» Work order
Your answer must be the exact lines from the one holding "Instruction: Click the" through the end of the entries, with no pictures.
───
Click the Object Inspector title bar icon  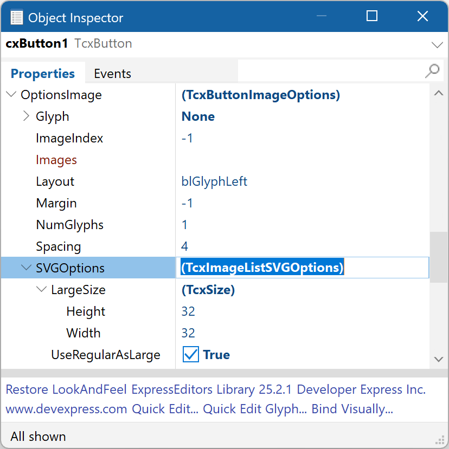tap(16, 16)
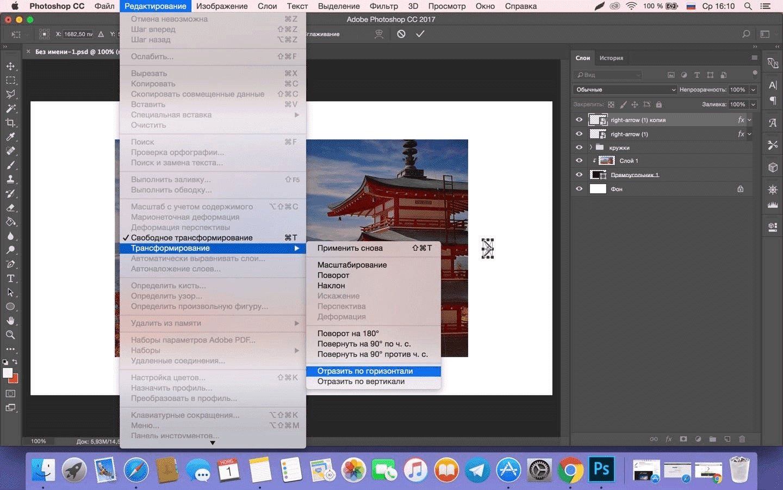Viewport: 783px width, 490px height.
Task: Cancel the transform in options bar
Action: [401, 34]
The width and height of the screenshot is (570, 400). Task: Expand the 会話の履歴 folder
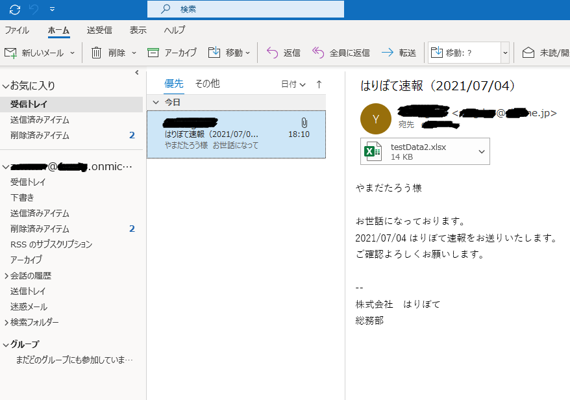click(x=6, y=276)
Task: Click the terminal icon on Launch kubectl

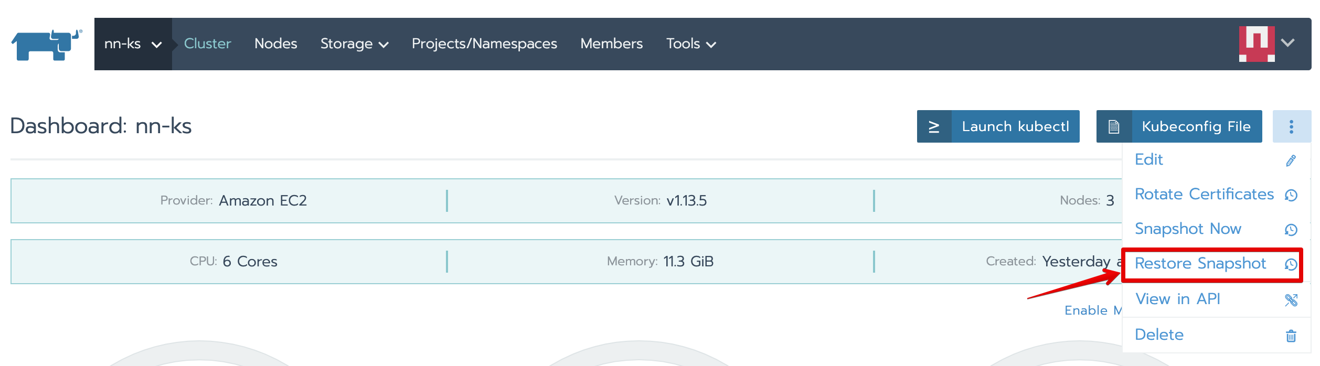Action: [934, 127]
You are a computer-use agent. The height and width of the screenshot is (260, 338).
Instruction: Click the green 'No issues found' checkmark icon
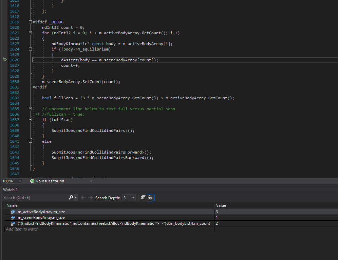coord(32,181)
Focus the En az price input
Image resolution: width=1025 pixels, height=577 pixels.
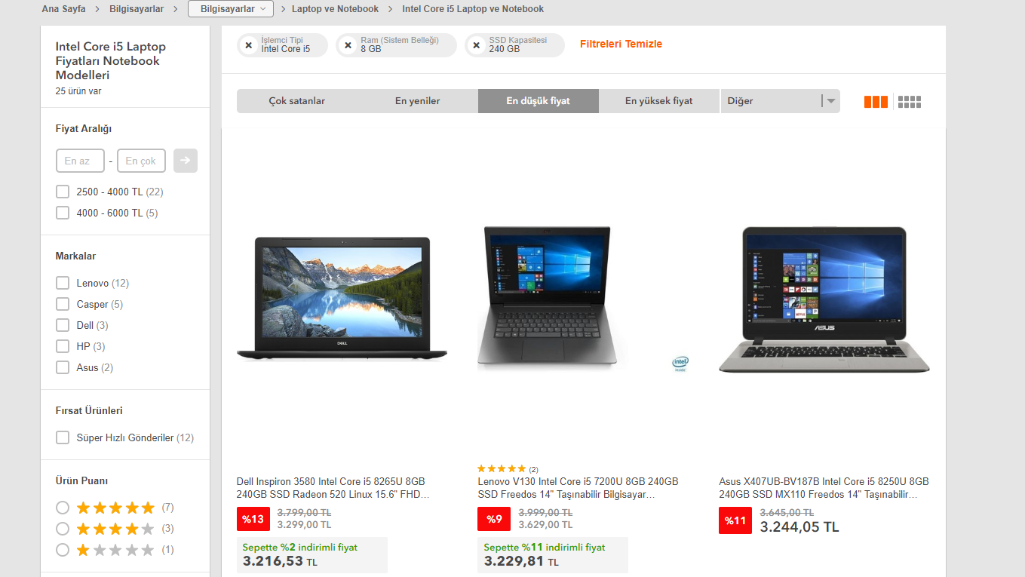click(80, 161)
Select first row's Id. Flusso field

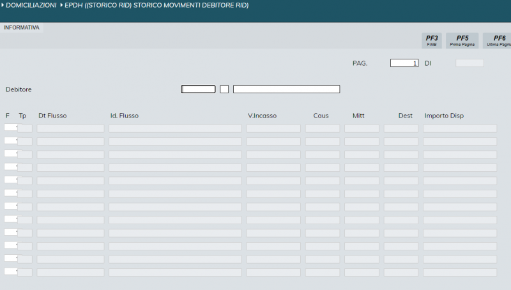[x=175, y=128]
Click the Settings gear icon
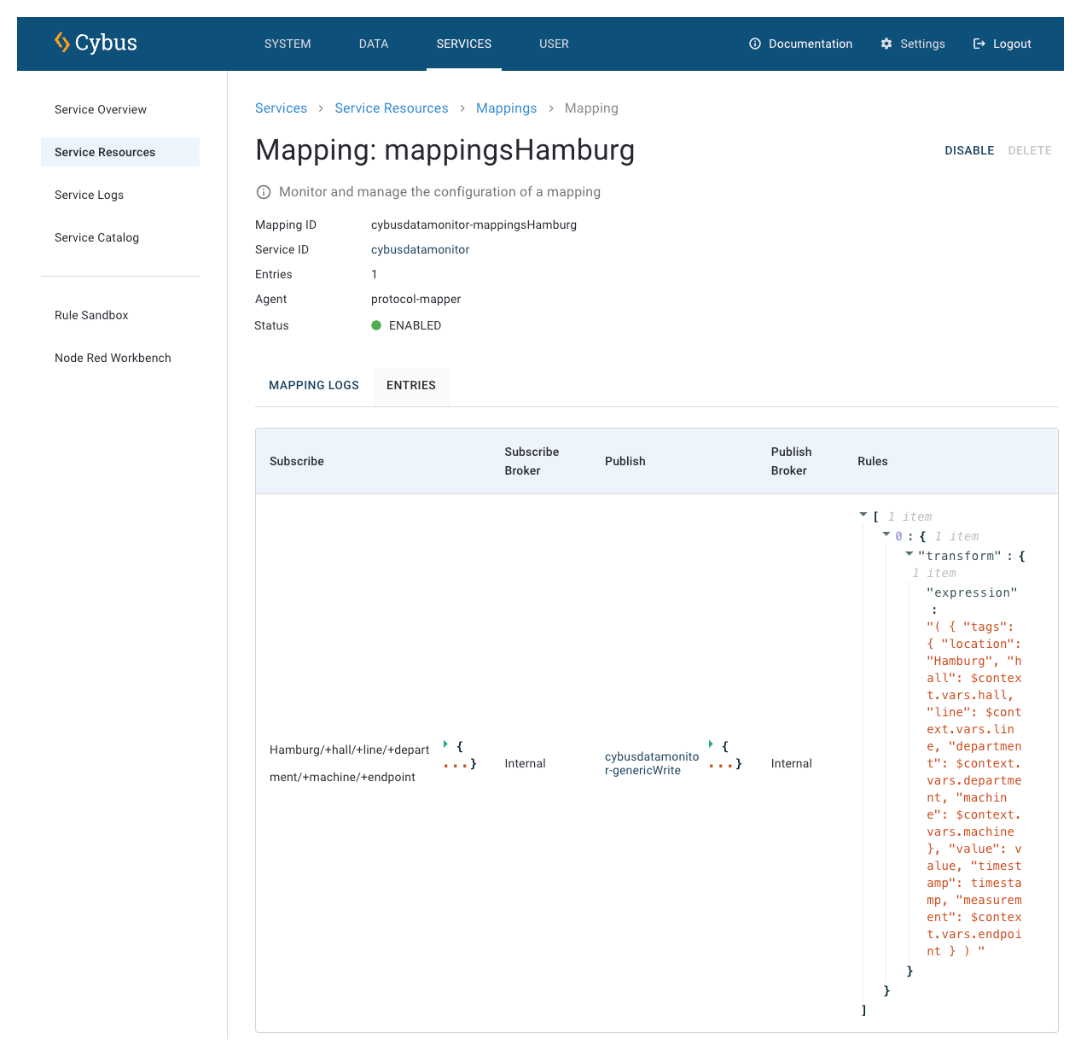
───
» Result below
Instruction: Click the green 'No issues found' checkmark icon
coord(32,181)
Focus the En az price input
Image resolution: width=1025 pixels, height=577 pixels.
click(80, 161)
Select first row's Id. Flusso field

[x=175, y=128]
Click the Settings gear icon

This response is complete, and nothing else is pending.